My post at Greg's place on Gallup's latest survey of American Jewish voters, showing that Obama's Israel speech was "not a Watershed in Jewish Views."
Republicans have been pushing this meme hard with a series of distortions Greg has been knocking down. First there was the bogus story that Israeli American billionaire Haim Saban had “broken” with Obama, despite having never donated to him in the first place. Saban actually stuck up for Obama against right-wing distortions of his position on Israel. Then there was the cooked up Washington Times story reporting that the Obama administration’s supposed “bullying” of Israel had been revealed on a recent conference call, which people on the call claimed was false. Aside from attempting to push the “Jews are abandoning Obama” storyline, the purpose of these stories is to strengthen Israeli Prime Minister Binyamin Netanyahu’s hand politically as he avoids making any effort to reconcile the Israeli-Palestinian conflict, even has he offers superficial verbal support for a two-state solution.
Maybe support for Obama among Jews will ultimately erode, and stories suggesting that's the case are ahead of the curve. The evidence, however, suggests the exact opposite — Jewish voters remain firmly in the Democratic camp, and they're not going anywhere anytime soon. But no matter — “Jews abandoning Democrats” is one of those zombie memes sustained by the futile efforts of Jewish conservatives to make it a self-fulfilling prophesy, and as long as it remains a seductive storyline for political reporters and commentators, it'll never die no matter how many times it's shown to be false.
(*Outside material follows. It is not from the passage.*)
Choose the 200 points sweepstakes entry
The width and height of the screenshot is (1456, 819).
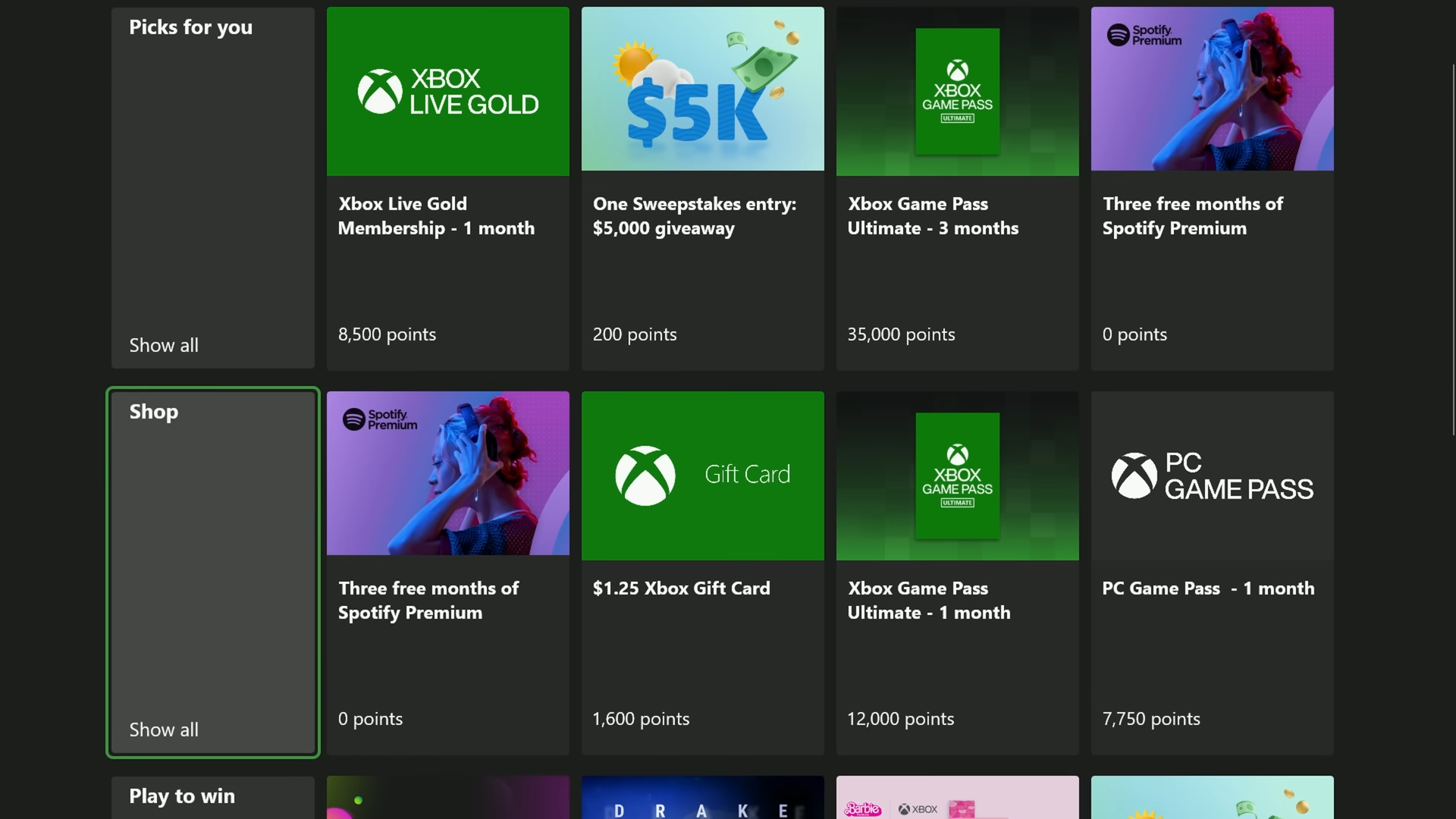pyautogui.click(x=635, y=334)
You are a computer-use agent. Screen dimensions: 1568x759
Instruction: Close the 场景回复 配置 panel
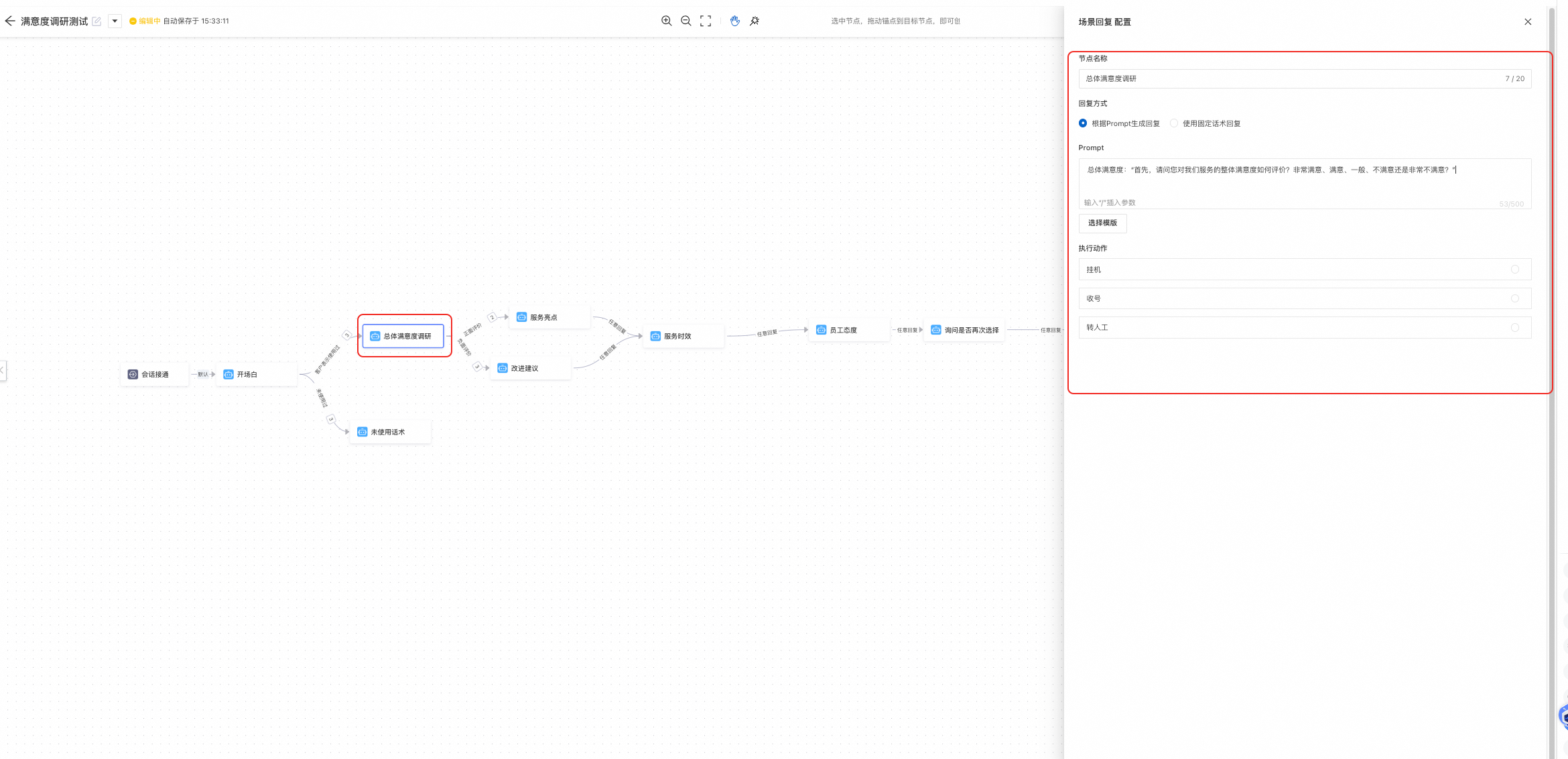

David Weigel reads the same Gallup piece and concludes that the 60 percent approval following the Israel speech represents "one of the great own-goals of the Obama presidency," citing the fact that Obama and John Kerry each got around 80 percent of the Jewish vote.
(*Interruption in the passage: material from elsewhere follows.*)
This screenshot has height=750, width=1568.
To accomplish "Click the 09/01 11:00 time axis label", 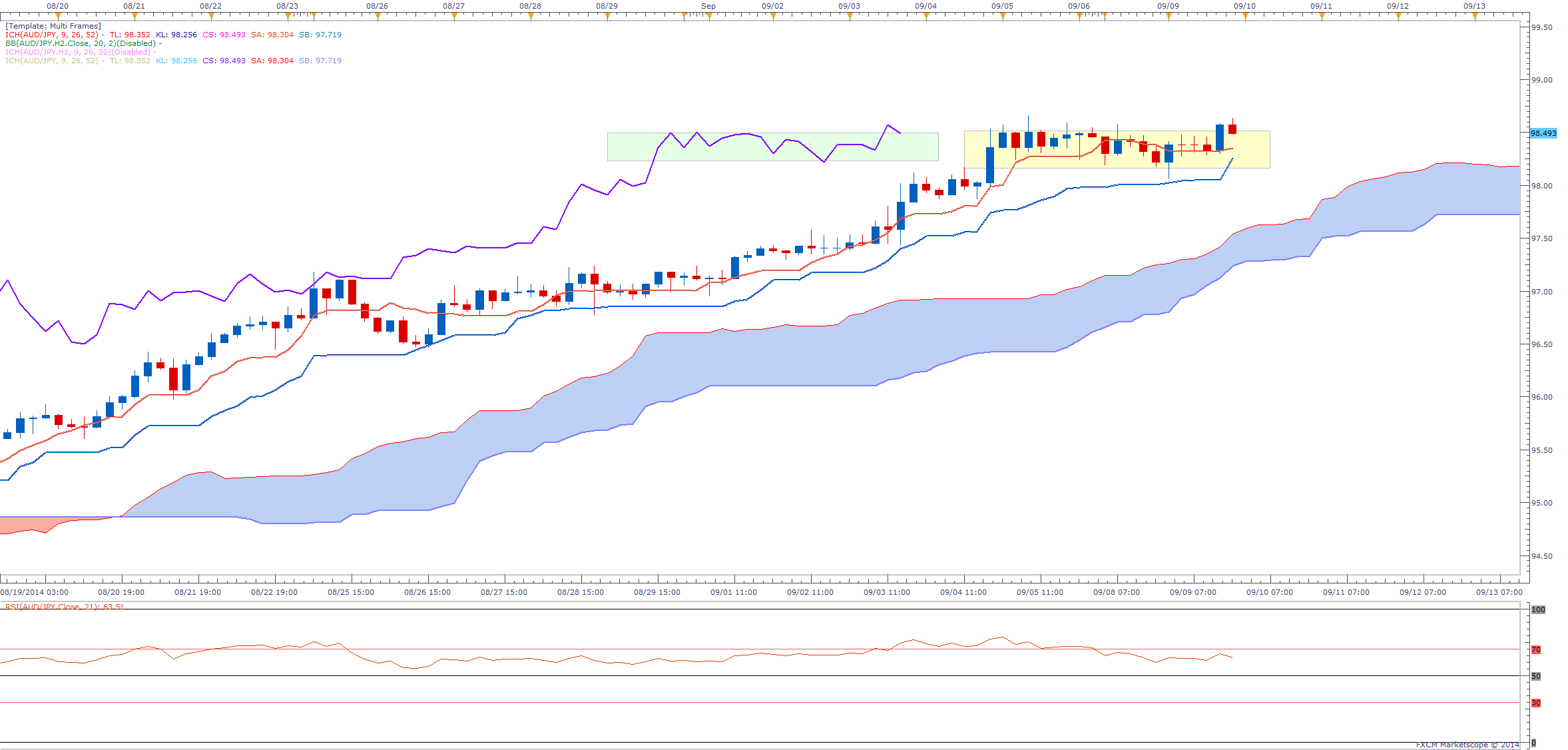I will point(733,592).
Nonwithstanding the fact that Gallup finds "no significant nor sustained shift in Jewish Americans' views toward Obama," approval and votes are not the same thing. We also don't know to what extent Jewish views on Obama are impacted by his views on Israel. It could very well be that the statistically small dip in Jewish approval is the result of some Jews being disillusioned lefties who think Obama is a disappointment because he hasn't been liberal enough, broadly speaking.